Getting more open datasets

We are building on the success of the BL data release by continuing work on our CUL and IUCr data, and also by getting more datasets. The latest is the Medline dataset; there were some initial issues with properly identifying this dataset, so we have a previous blog post and a link to further information, the Medline DTD and specifications of the PubMed data elements to help.

The Medline dataset

We are very excited to have the Medline dataset; we are currently working on cleaning so that we can provide access to all the non-copyrightable material it contains, which should represent a listing of about 98% of all articles published in PubMed. The Medline dataset comes as a package of approximately 653 XML files, chronologically listing records in terms of the date the record was created. This also means that further updates will be trackable as they will append to the current dataset. We have found that most records contain useful non-copyrightable bibliographic metadata such as author, title, journal, PubMed record ID, and that some contain further metadata such as citations, which we will remove. Once this is done, and we have checked that there are unique IDs (e.g. that the PubMed IDs are unique) we will make the raw CC0 collection available, then attempt to get it into our Bibliographica instance. We will then also be able to generate visualisations on our total dataset, which we hope will be approaching 30 million records by the end of the JISC Open Bibliography project.
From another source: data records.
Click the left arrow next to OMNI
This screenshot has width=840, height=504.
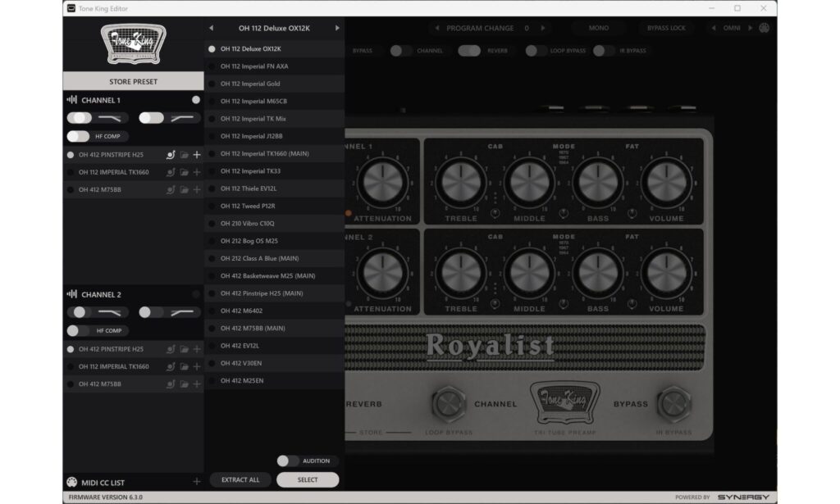click(x=715, y=27)
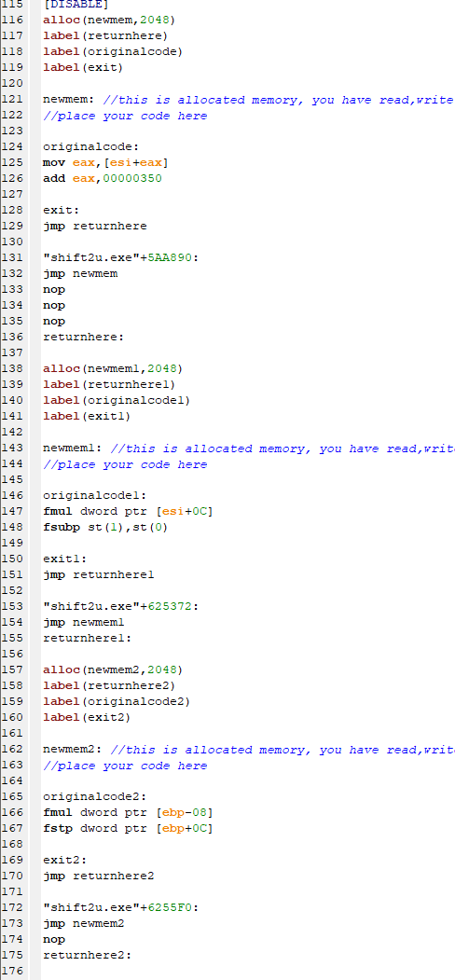Click the "shift2u.exe"+5AA890 address line
The width and height of the screenshot is (455, 980).
click(120, 257)
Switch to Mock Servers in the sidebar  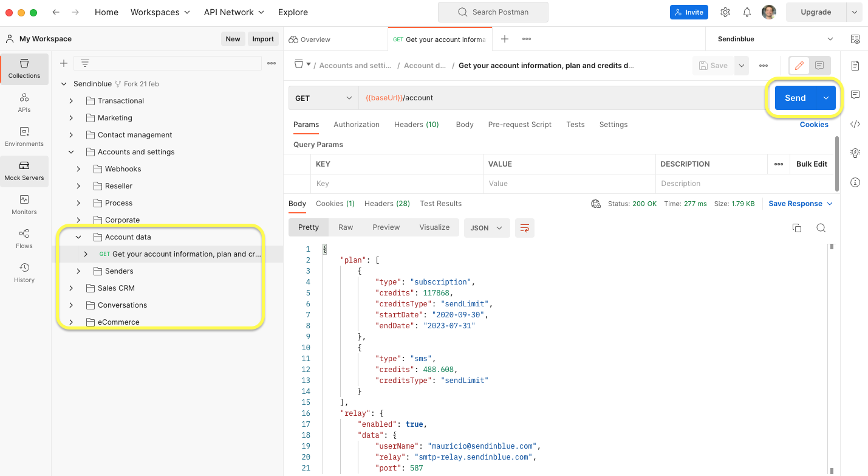(x=24, y=171)
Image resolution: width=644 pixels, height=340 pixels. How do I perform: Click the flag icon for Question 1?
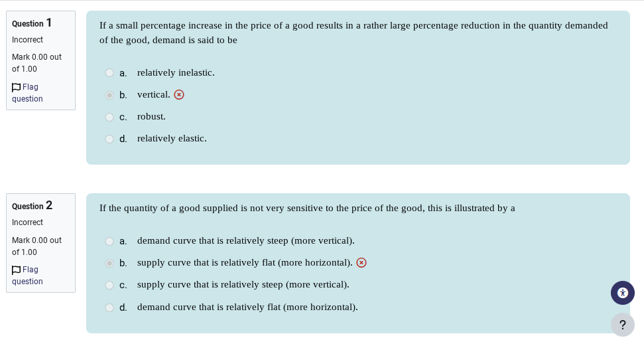16,87
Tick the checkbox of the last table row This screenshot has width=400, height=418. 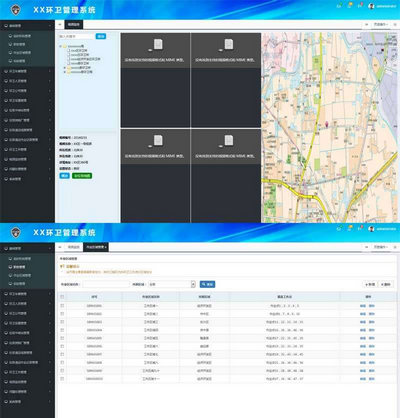pos(62,379)
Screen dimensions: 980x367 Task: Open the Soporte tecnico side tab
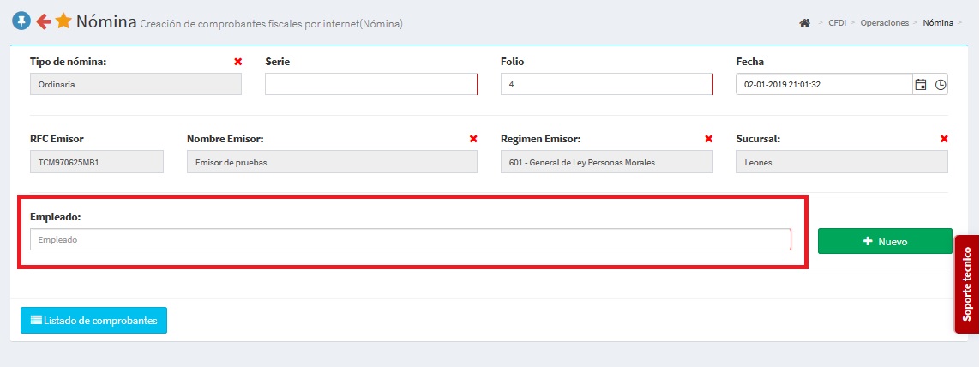966,284
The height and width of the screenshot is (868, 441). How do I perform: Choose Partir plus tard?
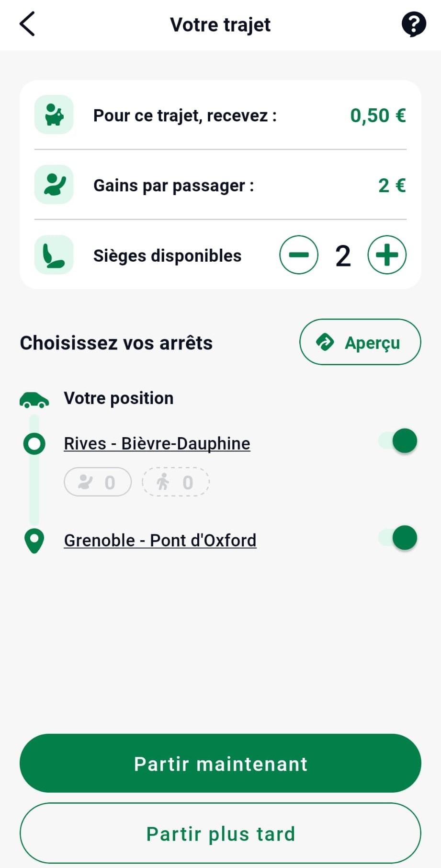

Displaying bibliographic records

Whilst Bibliographica allows for display of individual bibliographic records and enables building collections of such records, it does not yet provide a means of neatly displaying lists of bibliographic records. We have partnered with Jim Pitman of Berkeley University to develop his BibServer to fit this requirement, and also to bring further functionality such as search and faceted browse. This also provides further development direction for the output of the project beyond the July end date of the JISC Open Bibliography project.

Searching bibliographic records

Given the collaboration between Bibliographica and BibServer on collection and display of bibliographic records, we are also considering ways to enable search across non-copyrightable bibliographic metadata relating to any published article. We believe this may be achievable by building a collection of DOIs with relevant metadata, and enabling crowdsourcing of updates and comments. This effort is separate to the main development of the projects, however would make a very good addition both to the functionality of developed software and to the community. This would also tie in with any future functionality that enables author identification and information retrieval, such as ORCID, and allowing us to build on the work done at sites such as BIBKN

Disambiguation without deduplication

There have been a number of experiments recently highlighting the fact that a simple LUCENE search index over datasets tends to give better matches than more complex methods of identifying duplicates. Ben O’Steen and Alex Dutton both provided examples of this, from their work with the Open Citation project. This is also supported by a recent paper from Jeff Bilder entitled “Disambiguation without Deduplication” (not publicly available). The main point here is that instead of deduplicating objects we can simply do machine disambiguation and make sameAs-ness assertions between multiple objects; this would enable changes to still be applied to different versions of an object by disparate groups (e.g. where each group has a different spelling or identifier, perhaps, for some key part of the record) whilst still maintaining a relationship between the two objects. We could build on this sort of functionality by applying expertise from the library community if necessary, although deduplication/merging should only be contemplated if there is a new dataset being formed which some agent is taking responsibility to curate. If not, better to just cluster the data by SameAs assertions, and keep track of who is making those assertions, to assess their reliability. We suggest a concept for increasing collaboration on this sort of work – a ReCaptcha of identities. Upon login, perhaps to a Bibliographica or another relevant system, a user could be presented with two questions, one of which we know the answer to, and the other being a request to match identical objects. This, in combination with decent open source software tools enabling bibliographic data management (building on tools such as Google Refine and Needlebase), would allow for simple verifiable disambiguation across large datasets.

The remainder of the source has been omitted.